Heaven Crawley responds to the eviction of ‘The Jungle’ camp at Calais, arguing that it is largely a symbolic attempt by the British government to reassert ‘control’ over borders in the context of Europe’s political crisis. The eviction, and the reinforcement of the wall alongside the port of Calais, does not address the refugee crisis and the diverse reasons for why people move. Yesterday, the UNHCR announced 2016 has become the deadliest year on record for people trying to cross the Mediterranean seas to Italy and Greece, with more than 3,800 men, women and children died or were reported missing. Borders kill, of that there can be no doubt.

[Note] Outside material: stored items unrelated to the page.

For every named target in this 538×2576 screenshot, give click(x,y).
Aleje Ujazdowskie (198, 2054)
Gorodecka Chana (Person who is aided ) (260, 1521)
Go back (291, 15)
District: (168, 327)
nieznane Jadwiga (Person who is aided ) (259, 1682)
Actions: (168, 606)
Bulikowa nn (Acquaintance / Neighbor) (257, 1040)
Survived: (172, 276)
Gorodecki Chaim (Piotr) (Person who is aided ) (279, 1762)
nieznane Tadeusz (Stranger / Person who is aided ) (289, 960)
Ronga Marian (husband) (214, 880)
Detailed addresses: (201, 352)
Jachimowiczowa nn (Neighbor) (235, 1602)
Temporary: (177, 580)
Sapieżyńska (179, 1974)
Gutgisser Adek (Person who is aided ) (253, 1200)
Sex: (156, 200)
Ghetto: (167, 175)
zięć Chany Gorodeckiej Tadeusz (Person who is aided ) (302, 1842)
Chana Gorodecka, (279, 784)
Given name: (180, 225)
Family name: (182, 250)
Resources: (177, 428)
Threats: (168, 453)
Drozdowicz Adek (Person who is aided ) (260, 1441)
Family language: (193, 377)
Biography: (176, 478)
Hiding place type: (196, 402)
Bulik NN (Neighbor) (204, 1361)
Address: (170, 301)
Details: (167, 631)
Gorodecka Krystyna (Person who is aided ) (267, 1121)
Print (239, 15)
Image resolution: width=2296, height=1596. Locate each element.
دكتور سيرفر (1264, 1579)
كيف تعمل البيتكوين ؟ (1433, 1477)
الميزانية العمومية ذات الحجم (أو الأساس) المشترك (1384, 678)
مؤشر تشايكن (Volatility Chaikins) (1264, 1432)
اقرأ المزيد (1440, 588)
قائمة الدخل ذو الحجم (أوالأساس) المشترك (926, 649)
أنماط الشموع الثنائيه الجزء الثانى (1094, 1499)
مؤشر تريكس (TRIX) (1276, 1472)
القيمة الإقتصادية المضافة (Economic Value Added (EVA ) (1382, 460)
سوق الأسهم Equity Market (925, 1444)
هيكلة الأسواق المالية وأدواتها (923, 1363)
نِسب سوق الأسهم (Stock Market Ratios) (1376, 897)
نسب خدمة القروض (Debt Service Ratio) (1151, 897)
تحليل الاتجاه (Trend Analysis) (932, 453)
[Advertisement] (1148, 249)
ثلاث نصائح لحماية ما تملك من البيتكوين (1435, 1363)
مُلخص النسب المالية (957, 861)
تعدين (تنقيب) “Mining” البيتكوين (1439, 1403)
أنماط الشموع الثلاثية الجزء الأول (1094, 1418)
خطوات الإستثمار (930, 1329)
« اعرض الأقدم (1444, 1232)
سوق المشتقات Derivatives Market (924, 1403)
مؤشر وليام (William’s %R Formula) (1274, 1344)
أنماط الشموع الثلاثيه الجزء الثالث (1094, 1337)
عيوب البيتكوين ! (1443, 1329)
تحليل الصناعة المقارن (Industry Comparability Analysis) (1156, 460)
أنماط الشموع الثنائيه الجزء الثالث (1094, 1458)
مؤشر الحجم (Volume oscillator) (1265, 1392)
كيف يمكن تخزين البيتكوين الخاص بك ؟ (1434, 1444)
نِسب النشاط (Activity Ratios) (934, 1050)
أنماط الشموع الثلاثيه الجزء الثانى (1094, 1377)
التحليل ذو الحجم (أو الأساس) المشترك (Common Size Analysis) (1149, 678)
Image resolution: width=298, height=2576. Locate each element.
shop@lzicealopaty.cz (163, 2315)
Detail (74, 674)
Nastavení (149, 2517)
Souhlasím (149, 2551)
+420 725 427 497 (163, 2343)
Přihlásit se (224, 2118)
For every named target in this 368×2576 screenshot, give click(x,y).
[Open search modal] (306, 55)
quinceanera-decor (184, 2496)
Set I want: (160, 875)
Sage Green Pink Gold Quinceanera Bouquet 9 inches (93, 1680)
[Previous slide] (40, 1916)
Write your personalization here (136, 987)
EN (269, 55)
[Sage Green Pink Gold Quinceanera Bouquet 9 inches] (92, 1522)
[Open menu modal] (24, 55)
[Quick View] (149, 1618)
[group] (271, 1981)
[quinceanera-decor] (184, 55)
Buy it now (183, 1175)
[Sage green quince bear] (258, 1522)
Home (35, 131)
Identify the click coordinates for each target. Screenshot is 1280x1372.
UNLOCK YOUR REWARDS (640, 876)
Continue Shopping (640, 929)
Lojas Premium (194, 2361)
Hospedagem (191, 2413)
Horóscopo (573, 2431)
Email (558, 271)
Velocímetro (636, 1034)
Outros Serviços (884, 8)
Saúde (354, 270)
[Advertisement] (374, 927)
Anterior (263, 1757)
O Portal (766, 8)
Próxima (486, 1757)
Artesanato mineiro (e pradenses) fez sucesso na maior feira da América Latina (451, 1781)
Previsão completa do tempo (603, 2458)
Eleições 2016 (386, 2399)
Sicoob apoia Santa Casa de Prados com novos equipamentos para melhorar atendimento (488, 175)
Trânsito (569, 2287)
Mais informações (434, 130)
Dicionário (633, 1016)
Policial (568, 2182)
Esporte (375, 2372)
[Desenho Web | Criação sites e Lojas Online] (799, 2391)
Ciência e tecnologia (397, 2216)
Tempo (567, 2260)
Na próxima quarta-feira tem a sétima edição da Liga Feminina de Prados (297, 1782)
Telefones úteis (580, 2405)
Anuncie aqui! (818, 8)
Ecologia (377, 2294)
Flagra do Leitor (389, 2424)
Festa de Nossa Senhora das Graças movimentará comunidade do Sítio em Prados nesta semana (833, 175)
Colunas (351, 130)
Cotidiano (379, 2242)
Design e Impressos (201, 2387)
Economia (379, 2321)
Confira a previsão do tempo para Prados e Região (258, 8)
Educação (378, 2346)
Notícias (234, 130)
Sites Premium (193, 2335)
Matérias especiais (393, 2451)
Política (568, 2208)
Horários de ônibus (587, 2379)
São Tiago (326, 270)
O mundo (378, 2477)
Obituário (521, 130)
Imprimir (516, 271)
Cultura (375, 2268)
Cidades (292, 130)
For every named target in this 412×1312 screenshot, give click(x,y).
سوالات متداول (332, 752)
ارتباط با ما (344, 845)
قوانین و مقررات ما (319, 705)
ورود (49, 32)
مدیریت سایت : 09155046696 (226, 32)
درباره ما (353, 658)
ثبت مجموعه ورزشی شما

The violent borders of which Reece Jones speaks so powerfully in his excellent book are now so much a feature of our everyday lives that it’s difficult to be shocked by what we see and hear. Images of bodies washing up on European beaches would engender a sense of horror and outrage a year ago, yet they now pass us by. Today we see desperate people waiting to be rescued in rubber dinghies that have taken in water, creating an oily chemical sludge, in which some of their fellow travellers lie lifeless. A human soup of bodies rotting in the heat of the sun. Still no one seems to care, much less do anything.
Nowhere can this be seen more clearly than in the events of the last week which has seen the destruction of ‘The Jungle’, a ramshackle collection of tents, caravans and building constructed from pallets and other materials found to hand, as well as buses and caravans, located on a small area in the sand dunes to the east of Calais. Even the name that this place has been given is a symbol of Otherness, suggesting a wild, untamed lawless environment in which people roam freely and uncontrolled. The refugees and migrants living within its increasingly regulated boundaries have been talked about as though they were animals, fighting for survival and wilfully, cunningly trying to escape from the fences and barriers that have been built along its boundary in an effort to cage them in.